I think that to the contrary, that it would allow people to determine whether the original results were due to flawed software by analyzing the code. Subsequent efforts would remain free to create their own implementations from scratch if desired.
Further, open code means that other researchers can come along and write unit tests. It amazes me how much code is still verified manually if at all in the sciences.
A lot of code in the sciences is used once or only a few times. You crunch the data, write the paper and move on to the next research project. You don't get tenure for writing unit tests.
And you don't make friends with salad, i.e. you certainly won't make tenure when your paper is demonstrated as flawed due to errors in crunching the data that would have turned up with testing.
I have tried to explain (With limited success) to my colleagues in bioinformatics that not unit-testing your code is like using an instrument that hasn't been calibrated, and blindly trusting the results to be right.
They may not unit test it, in the software development sense, but they probably hand-check a new bit of calculation code on a few data points before setting it loose on a whole data set.
Yes, or sometimes even less rigour than this: run some data and see if the results "look right".
This is the standard procedure for when you've developed a complex algorithm to do something novel, and actually working through it by hand would take hours.
I should know, this is how I used to do it before I knew better, and as a result one of my published papers has (very slight) numerical errors in.
True, and that's the definite advantage to publishing code. My point is just that if there's a lot of code and error is obscure, it will take a long time to identify the error and the mistake will be propagated in further research. Most scientists using the code will just skim it, see if it gets the results published in the original paper, and then move on. This has been my experience with my own research anyway.
I disagree, because your mental model of a large code base that only has one error is absurd. Scientific code is not magically easier to write than real code. Get two random code hacks to write two significantly-sized codebases, say, about the size of a decent web framework, and you won't get one perfect code base and one with a subtle bug that has ramifications down the line. You'll have two code bases so shot through with bugs that they will never reconcile, ever.
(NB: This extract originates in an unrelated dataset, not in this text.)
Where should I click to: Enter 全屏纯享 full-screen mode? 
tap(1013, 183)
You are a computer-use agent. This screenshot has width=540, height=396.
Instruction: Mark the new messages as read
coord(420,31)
The quality issues aren't all that different than a web framework, either. Release one or a small number of code bases, and have everybody pound on and improve them, and you might get somewhere. Have everybody write their own code bases from scratch every time and you'll get yourself the scientific equivalent of http://osvdb.org/search?search[vuln_title]=php&search[te... .
To be honest at this point when I see a news article that says anything about a "computer model" I almost immediately tune out. The exception is that I read for some sign that the model has been verified against the real world; for instance, protein folding models don't bother me for that reason. But this is the exception, not the rule. When it became acceptable "science" to build immense computer models with no particular need to check them against reality before running off and announcing immense world-shattering results I'm not exactly sure, but it was a great loss to humanity.